◆ Activity:
Each line from the one that contains "At what coordinates should I click to accomplish: Tap" to the last line of the records below must be restated word for word.
___ Task data
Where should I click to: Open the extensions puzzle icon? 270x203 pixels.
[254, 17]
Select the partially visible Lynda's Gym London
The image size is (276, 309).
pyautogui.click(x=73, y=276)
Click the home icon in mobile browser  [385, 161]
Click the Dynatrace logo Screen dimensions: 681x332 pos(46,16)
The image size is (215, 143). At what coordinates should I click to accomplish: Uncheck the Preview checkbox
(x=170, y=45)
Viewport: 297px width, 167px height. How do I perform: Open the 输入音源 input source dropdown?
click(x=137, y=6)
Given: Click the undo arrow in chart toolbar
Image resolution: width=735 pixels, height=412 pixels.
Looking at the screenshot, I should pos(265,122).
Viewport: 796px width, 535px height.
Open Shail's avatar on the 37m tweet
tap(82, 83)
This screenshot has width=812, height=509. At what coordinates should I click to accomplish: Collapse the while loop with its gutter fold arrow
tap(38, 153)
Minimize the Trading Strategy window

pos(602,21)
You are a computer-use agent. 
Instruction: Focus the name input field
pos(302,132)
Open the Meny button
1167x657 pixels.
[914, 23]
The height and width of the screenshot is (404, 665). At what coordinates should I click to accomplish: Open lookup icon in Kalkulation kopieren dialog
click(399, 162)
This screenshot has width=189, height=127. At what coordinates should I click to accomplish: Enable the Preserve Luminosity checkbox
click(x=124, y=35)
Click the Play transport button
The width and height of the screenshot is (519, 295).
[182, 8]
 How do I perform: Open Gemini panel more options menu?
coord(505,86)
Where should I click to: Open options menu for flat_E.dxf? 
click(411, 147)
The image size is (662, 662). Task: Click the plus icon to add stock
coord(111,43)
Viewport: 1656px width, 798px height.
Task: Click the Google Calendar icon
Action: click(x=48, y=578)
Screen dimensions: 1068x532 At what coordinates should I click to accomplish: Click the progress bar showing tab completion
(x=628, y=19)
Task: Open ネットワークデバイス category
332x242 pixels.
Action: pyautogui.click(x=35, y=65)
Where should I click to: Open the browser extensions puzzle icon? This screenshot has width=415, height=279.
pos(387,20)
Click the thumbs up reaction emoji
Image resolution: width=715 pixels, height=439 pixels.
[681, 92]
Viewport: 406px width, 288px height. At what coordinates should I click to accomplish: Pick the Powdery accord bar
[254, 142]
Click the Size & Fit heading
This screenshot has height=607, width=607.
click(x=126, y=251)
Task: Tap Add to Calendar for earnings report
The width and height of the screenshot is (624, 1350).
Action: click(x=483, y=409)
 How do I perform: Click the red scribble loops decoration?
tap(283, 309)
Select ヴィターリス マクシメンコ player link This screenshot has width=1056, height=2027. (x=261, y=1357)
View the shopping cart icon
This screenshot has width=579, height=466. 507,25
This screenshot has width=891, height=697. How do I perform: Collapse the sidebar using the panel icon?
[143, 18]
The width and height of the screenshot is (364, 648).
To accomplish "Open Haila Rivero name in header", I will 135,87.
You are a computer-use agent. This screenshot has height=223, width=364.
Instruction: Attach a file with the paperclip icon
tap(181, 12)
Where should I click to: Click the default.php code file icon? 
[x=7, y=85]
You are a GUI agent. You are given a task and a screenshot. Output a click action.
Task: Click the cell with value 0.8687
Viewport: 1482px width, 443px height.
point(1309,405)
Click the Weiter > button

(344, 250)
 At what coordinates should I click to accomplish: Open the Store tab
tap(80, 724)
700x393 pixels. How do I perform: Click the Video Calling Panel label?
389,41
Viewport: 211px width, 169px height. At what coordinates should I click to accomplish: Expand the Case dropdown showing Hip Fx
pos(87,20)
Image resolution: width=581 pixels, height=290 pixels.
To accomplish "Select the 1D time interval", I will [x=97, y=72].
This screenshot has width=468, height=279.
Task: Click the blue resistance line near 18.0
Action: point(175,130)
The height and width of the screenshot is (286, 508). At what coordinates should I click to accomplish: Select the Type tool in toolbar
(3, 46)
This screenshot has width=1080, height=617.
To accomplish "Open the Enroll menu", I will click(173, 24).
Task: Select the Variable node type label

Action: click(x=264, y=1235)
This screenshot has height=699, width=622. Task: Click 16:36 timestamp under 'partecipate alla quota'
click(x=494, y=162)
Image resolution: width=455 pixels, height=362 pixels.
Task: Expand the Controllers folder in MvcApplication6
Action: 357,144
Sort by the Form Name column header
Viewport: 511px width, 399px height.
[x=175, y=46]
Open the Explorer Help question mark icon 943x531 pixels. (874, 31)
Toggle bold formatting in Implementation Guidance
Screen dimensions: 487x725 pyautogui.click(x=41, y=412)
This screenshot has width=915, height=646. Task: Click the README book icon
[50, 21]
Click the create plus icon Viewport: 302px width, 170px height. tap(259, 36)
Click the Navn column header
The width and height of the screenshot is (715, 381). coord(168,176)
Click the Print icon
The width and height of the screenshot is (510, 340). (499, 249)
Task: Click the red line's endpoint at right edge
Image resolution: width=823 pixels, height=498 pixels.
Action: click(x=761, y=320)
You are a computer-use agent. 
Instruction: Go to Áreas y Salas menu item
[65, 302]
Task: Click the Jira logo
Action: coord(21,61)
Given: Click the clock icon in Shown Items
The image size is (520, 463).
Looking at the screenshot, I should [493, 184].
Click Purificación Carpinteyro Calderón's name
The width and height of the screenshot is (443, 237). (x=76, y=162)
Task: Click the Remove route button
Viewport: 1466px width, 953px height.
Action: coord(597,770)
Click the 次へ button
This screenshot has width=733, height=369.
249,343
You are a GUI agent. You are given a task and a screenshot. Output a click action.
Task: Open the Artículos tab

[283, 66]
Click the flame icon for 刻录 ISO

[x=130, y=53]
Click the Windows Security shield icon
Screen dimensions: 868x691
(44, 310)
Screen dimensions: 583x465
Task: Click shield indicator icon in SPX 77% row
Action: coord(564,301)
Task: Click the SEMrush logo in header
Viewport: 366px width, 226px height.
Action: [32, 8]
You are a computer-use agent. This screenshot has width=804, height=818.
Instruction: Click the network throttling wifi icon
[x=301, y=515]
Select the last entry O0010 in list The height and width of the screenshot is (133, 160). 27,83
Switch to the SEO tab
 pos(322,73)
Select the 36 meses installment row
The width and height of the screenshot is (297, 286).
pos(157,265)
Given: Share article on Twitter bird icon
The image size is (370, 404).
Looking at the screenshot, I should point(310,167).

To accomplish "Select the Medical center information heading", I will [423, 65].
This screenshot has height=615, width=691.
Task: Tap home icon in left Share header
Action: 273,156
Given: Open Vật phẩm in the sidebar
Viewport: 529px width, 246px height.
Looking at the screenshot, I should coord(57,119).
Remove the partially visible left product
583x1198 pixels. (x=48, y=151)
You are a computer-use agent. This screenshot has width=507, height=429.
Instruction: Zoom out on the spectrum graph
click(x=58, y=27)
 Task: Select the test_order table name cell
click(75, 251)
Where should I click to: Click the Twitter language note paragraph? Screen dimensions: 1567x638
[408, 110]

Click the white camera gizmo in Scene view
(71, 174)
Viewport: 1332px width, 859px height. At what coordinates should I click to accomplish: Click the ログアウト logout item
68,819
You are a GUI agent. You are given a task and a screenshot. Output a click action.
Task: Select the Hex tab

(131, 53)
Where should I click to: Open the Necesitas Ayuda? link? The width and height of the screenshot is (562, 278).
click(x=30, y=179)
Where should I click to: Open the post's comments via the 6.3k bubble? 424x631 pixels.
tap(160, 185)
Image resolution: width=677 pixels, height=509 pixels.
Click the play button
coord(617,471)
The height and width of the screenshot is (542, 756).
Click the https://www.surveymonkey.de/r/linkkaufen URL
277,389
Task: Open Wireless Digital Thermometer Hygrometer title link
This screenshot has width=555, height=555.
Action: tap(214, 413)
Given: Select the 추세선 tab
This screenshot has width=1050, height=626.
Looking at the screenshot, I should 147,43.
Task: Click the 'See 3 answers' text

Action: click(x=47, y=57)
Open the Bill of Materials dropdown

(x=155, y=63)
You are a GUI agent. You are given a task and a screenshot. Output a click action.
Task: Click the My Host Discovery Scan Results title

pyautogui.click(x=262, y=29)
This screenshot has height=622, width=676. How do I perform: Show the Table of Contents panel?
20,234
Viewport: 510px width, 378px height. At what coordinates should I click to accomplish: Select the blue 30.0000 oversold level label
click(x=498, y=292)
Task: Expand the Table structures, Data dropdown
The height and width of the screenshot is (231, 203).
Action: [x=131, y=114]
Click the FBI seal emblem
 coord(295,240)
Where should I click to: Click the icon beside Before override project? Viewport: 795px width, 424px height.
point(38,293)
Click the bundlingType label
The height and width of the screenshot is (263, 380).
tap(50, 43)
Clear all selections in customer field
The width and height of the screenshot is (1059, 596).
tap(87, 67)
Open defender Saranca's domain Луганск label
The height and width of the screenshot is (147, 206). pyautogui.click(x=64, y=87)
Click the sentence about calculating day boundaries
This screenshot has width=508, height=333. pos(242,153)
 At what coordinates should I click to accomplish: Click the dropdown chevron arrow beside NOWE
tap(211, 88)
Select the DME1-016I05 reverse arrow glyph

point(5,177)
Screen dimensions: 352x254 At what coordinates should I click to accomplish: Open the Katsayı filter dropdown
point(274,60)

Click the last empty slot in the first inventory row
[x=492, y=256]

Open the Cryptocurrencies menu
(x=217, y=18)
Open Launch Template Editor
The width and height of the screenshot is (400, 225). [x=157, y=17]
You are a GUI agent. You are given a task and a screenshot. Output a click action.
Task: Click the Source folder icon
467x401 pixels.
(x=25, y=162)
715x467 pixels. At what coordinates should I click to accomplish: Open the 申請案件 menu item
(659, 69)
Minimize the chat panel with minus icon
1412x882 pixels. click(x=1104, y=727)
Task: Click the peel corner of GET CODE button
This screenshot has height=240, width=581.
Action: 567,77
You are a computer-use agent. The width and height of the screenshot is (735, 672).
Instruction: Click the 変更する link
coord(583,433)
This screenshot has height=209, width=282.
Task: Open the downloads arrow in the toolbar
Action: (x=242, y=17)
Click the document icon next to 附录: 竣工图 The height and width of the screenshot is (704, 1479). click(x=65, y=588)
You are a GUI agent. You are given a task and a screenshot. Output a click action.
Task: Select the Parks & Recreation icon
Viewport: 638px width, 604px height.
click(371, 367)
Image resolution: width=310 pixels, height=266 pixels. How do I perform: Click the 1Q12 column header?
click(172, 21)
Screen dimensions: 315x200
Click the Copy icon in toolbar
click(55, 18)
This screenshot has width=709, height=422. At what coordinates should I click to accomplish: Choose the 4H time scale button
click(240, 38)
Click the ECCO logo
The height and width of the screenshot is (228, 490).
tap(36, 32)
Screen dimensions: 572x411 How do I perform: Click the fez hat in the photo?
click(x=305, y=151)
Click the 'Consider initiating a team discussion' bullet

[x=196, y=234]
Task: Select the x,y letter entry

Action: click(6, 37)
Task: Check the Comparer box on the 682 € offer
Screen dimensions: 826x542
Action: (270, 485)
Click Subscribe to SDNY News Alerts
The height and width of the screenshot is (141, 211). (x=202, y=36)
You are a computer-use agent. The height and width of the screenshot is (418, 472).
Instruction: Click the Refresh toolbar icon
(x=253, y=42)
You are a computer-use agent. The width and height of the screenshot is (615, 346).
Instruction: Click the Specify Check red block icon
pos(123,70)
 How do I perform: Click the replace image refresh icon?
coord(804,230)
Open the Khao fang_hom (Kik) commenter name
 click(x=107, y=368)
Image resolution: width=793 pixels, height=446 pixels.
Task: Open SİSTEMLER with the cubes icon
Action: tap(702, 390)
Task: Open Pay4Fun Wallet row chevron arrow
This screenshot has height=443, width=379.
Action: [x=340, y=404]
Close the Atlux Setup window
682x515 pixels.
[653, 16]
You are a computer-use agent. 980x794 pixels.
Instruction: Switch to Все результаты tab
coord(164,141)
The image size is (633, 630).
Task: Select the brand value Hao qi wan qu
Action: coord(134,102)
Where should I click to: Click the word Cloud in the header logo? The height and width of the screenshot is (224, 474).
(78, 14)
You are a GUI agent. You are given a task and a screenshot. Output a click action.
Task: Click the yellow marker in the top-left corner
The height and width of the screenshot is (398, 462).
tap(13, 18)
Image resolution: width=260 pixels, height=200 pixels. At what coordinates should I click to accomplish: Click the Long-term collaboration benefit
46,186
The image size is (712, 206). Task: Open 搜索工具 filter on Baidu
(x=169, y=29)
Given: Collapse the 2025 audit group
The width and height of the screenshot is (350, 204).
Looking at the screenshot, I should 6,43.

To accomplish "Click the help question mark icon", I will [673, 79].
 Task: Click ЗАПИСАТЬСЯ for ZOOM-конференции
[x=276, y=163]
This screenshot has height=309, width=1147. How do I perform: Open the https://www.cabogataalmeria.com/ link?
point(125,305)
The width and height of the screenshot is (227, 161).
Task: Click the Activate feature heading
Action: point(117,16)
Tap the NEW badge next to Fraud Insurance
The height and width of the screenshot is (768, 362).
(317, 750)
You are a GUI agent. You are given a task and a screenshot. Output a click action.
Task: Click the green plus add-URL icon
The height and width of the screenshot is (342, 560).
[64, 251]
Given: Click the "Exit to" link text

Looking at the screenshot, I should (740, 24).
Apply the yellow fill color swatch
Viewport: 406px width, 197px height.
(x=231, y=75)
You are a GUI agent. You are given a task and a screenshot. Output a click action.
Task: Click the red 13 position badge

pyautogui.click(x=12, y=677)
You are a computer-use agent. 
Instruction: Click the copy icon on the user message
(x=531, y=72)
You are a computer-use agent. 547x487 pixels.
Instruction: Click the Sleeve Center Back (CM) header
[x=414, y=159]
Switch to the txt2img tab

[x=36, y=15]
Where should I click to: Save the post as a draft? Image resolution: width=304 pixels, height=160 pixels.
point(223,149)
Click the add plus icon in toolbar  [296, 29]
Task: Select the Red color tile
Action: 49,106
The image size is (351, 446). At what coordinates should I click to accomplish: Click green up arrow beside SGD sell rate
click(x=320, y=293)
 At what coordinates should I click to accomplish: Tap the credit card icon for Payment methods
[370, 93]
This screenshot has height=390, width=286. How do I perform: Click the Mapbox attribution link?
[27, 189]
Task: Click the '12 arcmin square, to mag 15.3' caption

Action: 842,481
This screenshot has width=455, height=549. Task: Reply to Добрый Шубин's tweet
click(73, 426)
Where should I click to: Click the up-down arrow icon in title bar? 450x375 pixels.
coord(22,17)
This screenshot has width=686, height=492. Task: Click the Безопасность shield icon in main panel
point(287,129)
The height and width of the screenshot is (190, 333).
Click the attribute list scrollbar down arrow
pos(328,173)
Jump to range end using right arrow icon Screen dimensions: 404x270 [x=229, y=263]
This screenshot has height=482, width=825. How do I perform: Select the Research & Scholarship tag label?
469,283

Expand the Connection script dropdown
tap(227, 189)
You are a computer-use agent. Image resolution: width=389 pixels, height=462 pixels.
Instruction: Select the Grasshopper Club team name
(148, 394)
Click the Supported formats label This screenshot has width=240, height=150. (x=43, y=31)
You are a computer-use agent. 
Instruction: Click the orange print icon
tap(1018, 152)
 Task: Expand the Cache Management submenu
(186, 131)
______
◆ Answer section:
 At what coordinates should I click to accomplish: Tap the credit card icon for Payment methods
[370, 93]
This screenshot has height=390, width=286. How do I perform: Click the Mapbox attribution link?
[27, 189]
Task: Click the '12 arcmin square, to mag 15.3' caption

Action: 842,481
This screenshot has width=455, height=549. Task: Reply to Добрый Шубин's tweet
click(73, 426)
Where should I click to: Click the up-down arrow icon in title bar? 450x375 pixels.
coord(22,17)
This screenshot has width=686, height=492. Task: Click the Безопасность shield icon in main panel
point(287,129)
The height and width of the screenshot is (190, 333).
Click the attribute list scrollbar down arrow
pos(328,173)
Jump to range end using right arrow icon Screen dimensions: 404x270 [x=229, y=263]
This screenshot has height=482, width=825. How do I perform: Select the Research & Scholarship tag label?
469,283

Expand the Connection script dropdown
tap(227, 189)
You are a computer-use agent. Image resolution: width=389 pixels, height=462 pixels.
Instruction: Select the Grasshopper Club team name
(148, 394)
Click the Supported formats label This screenshot has width=240, height=150. (x=43, y=31)
You are a computer-use agent. 
Instruction: Click the orange print icon
tap(1018, 152)
 Task: Expand the Cache Management submenu
(186, 131)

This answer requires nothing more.